Alors même que je fume mon avant-dernière clope, dans l'angoisse de devoir attendre au moins 19h30 pour que M. Poil rentre du taf pour pouvoir taxer dans son paquer, alors même que dans l'épisode Triangle d'X-Files, Mulder roule une pelle à la Scully du passé sapée flapper pour l'occasion et que je me dis qu'un jour mon improbable mais pas impossible gamin aura Fox comme deuxième prénom, que ma souris n'a plus de piles et que c'est galère pour naviguer dans mon cours à se pendre d'ennui sur la psychologie de l'orientation, rubrique career counseling, de l'ue Souffrance, Accompagnement et Conseil de la troisième année de licence de psychologie de l'Université de Rouen, j'ai envie de pleurer un peu.

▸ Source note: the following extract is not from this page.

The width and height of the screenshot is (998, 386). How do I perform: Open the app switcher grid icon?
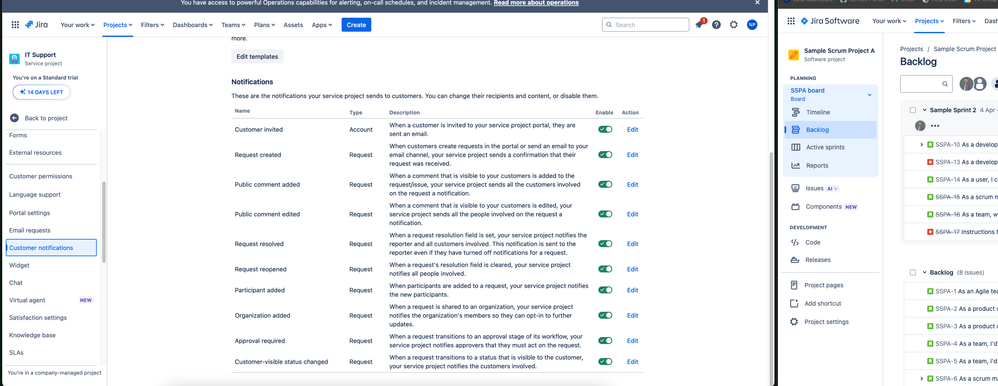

Parce que malgré mes facilités d'apprentissage qui m'ont soutenue sans effort jusqu'à la fac, et les efforts que j'ai mis dans ce semestre pour réussir à gérer mes partiels un tant soit peu, je commence à penser que je n'ai pas les épaules nécessaires et que mon avenir s'arrêtera au mieux l'année prochaine avec un mémoire insatisfaisant, 4 grammes dans le sang et une haleine joyeusement parfumée à l'éthanol.

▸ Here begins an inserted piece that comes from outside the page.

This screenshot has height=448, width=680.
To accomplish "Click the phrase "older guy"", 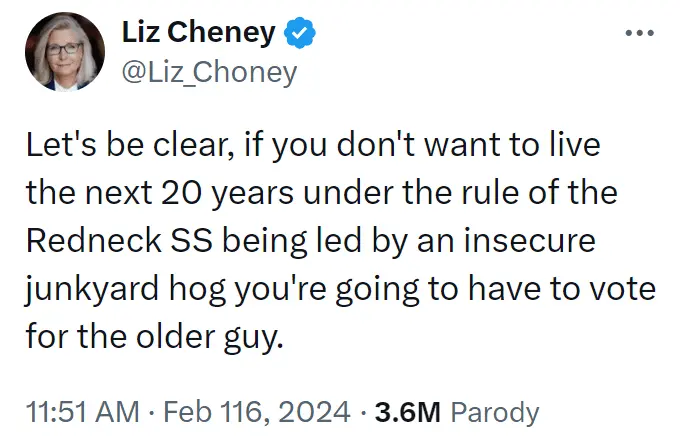I will (227, 337).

Parce que ç'a toujours été ainsi et que ce ne serait qu'une déception de plus sur la liste et que je pense que je pourrais bien m'y habituer, même si ce ne sera pas glorieux. Les regrets et moi nous côtoyons régulièrement depuis des lustres.
Si toi aussi tu te détestes et que tu ne fais rien pour arranger le Tchernobyl constant qui irradie ta tête, tape dans tes mains.
En plus, j'ai plus d'eau chaude depuis samedi dernier.